[Provided passage]
* * *

Dear fellow travellers,
In a small square in Lisbon, in front of the opera house, the chairs have been arranged for a performance. There is still time before the show begins. Apart from a sound technician eating his lunch over by the stage, we have this little Lisbon square to ourselves. We have come in search of a sculpture of a great Lisbon poet who was born in a house overlooking this square.
The sculpture, with white chairs scattered at its base, is of a figure whose face is obscured by a book. Is it Fernando Pessoa? Or perhaps Alberto Caeiro? Or Ricardo Reis? Maybe it could be Álvaro de Campos, or perhaps Bernardo Soares.
These names are all Fernando Pessoa but they are also not him. They are the most famous of the poet’s heteronyms, his literary alter egos that over years mapped Pessoa’s changing responses to modernity and the poetic tradition. Each of these Pessoa heteronyms reveal their own distinctive relationship to Lisbon’s geography. These weren’t mere pen names, but rather fully realised alternative identities with biographies, distinct literary styles and preoccupations. Sometimes they argued with each other in the letters pages of Lisbon’s newspapers and literary journals. Sometimes they argued with Pessoa himself.
“Be plural like the universe!” Pessoa scribbled on a piece of paper, perhaps while sitting at his favourite table at the Café A Brasileira alongside his fellow writers and poets.
Each of Pessoa’s heteronyms saw the city in his own way. Bernando Soares captured the soul of commercial Lisbon, transforming his daily commute in The Book of Disquiet from the Campo de Ourique to the commercial district of Baixa into a meditation on urban alienation and belonging. Another of Pessoa’s alter egos, Álvaro de Campos, supposedly a naval engineer born in Portugal but educated in Scotland, found solace in the permanence of the River Tagus at a time of profound change in the city, while Ricardo Reis viewed Lisbon from afar, a classicist physician living in Brazilian exile.
“Be plural like the universe!” Pessoa scribbled on a piece of paper, perhaps while sitting at his favourite table at the Café A Brasileira alongside his fellow writers and poets. A little over a hundred years later and the café is still there, with another statue of the writer sitting forever on the terrace outside. A small line-up of visitors queue patiently for their photograph beside the statue. Like us, they had come to Lisbon in search of Pessoa, and now they had found him.
Some of them would have read Pessoa before they arrived, exploring the city through his work in the same way one might read Joyce before Dublin, Döblin before Berlin, or any number of writers before Trieste. And this prompts me to reflect on Pessoa’s heteronyms and how, despite being the product of a single person’s imagination and dreams, they reflect how we all experience a place on our own terms, our perceptions inflected by our personal histories.
The many Pessoas contain many Lisbons, just as all of us making our way from Baixa to Chiado, on to Alfama and up the hill to Graça each has our version of the city that we are experiencing, shaped by our own interests, our personal circumstances and, yes, the books we have read.

* * *

[Data provided]
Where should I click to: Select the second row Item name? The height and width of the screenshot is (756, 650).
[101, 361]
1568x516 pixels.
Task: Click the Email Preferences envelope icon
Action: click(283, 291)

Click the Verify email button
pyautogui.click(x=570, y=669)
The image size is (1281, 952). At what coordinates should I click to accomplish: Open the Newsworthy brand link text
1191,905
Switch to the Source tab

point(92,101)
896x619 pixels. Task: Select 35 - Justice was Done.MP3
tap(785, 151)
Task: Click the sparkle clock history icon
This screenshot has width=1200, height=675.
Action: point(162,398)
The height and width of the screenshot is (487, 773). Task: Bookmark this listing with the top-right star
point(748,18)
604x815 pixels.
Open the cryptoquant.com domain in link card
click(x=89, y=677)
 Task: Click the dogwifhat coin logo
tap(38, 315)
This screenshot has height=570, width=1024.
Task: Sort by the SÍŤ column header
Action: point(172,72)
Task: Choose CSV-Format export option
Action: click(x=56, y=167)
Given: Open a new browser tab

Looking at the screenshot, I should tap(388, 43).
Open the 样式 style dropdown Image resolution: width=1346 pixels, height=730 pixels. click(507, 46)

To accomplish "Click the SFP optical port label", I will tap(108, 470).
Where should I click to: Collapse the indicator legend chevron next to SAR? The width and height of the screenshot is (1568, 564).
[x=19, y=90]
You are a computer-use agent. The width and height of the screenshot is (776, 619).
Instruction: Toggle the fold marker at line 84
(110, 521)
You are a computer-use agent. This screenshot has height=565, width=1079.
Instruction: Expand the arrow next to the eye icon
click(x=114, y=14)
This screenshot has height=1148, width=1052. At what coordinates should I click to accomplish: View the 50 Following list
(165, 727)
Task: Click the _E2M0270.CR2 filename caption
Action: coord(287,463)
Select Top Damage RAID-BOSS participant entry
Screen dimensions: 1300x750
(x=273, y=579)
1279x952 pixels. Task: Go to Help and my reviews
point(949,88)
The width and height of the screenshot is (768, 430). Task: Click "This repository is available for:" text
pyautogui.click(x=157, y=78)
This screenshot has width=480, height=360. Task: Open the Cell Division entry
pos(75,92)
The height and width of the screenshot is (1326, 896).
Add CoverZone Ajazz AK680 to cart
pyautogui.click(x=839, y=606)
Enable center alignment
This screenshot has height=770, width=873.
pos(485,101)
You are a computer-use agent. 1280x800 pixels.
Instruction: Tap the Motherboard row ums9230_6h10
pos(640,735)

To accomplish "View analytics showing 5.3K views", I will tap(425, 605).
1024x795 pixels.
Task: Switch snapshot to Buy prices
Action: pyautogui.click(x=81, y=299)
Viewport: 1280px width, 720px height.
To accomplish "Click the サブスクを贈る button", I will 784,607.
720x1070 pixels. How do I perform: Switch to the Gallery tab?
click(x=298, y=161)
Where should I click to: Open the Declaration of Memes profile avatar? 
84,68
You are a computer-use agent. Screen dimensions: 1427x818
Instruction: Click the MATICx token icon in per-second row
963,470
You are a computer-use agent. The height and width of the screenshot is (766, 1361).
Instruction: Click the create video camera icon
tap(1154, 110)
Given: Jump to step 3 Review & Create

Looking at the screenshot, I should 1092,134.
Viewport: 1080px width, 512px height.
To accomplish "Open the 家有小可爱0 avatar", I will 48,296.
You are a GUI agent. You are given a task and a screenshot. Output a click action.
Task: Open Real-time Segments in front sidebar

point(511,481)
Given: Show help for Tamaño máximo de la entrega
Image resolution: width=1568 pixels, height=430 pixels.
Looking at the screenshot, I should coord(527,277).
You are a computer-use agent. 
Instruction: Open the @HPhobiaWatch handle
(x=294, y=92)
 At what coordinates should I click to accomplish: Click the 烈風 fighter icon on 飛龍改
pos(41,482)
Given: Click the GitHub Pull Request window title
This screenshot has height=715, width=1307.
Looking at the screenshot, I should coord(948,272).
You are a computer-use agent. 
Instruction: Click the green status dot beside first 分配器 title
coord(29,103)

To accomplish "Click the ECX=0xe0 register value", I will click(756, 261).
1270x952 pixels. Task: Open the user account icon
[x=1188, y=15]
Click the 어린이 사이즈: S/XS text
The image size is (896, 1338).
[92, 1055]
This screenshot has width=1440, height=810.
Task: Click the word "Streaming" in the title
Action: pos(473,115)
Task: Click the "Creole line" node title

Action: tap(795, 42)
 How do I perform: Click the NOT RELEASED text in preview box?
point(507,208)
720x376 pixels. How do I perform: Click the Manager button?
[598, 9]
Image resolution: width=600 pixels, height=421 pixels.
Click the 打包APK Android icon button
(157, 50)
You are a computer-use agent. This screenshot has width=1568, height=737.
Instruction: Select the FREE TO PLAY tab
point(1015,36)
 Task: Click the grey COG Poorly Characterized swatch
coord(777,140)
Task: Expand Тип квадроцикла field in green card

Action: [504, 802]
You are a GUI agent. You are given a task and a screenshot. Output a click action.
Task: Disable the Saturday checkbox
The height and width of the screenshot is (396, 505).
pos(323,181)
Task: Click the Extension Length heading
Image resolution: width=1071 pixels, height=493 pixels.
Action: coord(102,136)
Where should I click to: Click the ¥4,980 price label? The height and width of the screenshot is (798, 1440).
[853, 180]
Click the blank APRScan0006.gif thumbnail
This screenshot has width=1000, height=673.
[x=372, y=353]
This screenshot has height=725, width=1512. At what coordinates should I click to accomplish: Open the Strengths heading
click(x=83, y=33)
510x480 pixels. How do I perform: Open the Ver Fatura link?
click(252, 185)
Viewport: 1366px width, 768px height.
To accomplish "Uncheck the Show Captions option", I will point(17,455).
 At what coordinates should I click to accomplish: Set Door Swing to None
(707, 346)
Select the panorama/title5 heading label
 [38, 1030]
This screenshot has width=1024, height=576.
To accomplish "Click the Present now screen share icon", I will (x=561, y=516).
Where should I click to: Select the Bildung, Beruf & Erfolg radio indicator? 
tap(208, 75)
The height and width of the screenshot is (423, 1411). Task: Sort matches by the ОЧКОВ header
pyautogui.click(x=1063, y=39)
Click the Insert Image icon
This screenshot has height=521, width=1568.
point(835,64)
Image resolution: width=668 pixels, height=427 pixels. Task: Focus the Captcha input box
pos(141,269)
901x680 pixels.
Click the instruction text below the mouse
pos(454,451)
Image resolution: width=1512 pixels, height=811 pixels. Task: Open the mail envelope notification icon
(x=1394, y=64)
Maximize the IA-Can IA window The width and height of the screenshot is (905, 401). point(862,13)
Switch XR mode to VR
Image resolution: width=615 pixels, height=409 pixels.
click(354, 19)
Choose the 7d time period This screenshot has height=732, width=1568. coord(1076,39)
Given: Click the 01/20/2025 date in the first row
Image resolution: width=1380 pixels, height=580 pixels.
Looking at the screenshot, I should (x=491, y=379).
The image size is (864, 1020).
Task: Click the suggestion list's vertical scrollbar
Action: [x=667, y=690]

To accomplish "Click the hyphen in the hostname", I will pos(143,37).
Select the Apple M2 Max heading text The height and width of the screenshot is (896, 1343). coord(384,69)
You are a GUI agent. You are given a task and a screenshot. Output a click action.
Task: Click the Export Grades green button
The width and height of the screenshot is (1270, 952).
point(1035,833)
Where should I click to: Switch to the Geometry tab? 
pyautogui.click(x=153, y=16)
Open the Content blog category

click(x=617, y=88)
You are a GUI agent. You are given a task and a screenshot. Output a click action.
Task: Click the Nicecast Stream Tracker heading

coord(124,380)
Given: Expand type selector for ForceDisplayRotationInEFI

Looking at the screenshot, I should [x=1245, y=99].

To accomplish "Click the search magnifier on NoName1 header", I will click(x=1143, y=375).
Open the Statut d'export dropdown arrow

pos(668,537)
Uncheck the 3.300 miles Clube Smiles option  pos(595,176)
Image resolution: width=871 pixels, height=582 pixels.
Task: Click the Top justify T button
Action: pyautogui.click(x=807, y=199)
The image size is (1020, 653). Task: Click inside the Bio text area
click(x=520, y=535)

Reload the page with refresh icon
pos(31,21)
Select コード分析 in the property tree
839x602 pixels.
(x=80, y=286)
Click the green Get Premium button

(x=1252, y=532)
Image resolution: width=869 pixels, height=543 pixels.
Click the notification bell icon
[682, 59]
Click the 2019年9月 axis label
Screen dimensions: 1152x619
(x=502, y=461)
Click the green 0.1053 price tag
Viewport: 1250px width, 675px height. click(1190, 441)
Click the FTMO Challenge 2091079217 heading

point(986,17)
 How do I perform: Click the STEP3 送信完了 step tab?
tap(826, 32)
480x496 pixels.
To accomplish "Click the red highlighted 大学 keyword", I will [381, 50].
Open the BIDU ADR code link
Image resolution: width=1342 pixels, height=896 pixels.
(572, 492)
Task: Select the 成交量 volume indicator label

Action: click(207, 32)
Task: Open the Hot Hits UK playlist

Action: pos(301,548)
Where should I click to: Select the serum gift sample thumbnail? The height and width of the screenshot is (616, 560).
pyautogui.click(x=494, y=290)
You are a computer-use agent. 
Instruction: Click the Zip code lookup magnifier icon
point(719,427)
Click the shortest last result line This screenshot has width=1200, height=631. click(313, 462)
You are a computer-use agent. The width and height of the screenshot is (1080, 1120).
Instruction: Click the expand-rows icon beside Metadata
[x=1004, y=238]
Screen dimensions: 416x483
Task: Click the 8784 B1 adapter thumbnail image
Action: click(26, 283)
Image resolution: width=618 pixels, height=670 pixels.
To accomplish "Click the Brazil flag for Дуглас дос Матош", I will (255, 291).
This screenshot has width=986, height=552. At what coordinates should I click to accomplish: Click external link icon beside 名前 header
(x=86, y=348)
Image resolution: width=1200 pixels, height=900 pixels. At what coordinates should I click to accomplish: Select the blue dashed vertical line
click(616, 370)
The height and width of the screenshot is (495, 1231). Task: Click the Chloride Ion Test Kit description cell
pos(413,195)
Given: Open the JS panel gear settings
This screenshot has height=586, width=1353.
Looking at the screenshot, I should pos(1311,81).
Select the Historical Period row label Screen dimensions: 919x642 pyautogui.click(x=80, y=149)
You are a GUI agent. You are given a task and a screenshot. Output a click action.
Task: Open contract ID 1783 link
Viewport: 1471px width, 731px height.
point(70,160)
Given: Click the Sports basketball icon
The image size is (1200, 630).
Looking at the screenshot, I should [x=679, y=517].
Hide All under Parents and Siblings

* * *

[Exercise requirements]
A) In the letter about Pessoa's Lisbon, where was Álvaro de Campos educated?
B) Continue the letter about Pessoa's Lisbon from its final sentence.
The lines that precede have no connection to the letter about Pessoa's Lisbon.

[Answers below]
A) In Scotland.

B)
My first experience of Paris was undoubtedly shaped by words written by Americans in a previous century, from Hemingway in a café to James Baldwin lying on his bed beneath an open window with a view across the rooftops. I walked along the river in Prague towards the Café Slavia, still half-believing I might see Václav Havel sitting at his table in the window despite the fact that the playwright-President had been dead for half a decade. My memories of Istanbul are interweaved with scenes from an Orhan Pamuk novel and his memoir, so I am no longer sure whether what I remember is something I saw with my own eyes or through his.
When I first moved to Berlin in late 2001, I saw the city beyond the tram window or as I walked the streets through the work of Christopher Isherwood and Joseph Roth, Christa Wolf and John le Carré, their words written decades before shaping my impressions of a place that I did not yet know would become my home. The neon light of a bar on Kufürstenstraße took me back to the Berlin of the 1920s. A crumbling building in Prenzlauer Berg to the East Berlin of the 1960s. A strip-lit mall by Wittenbergplatz to West Berlin with a Bowie soundtrack.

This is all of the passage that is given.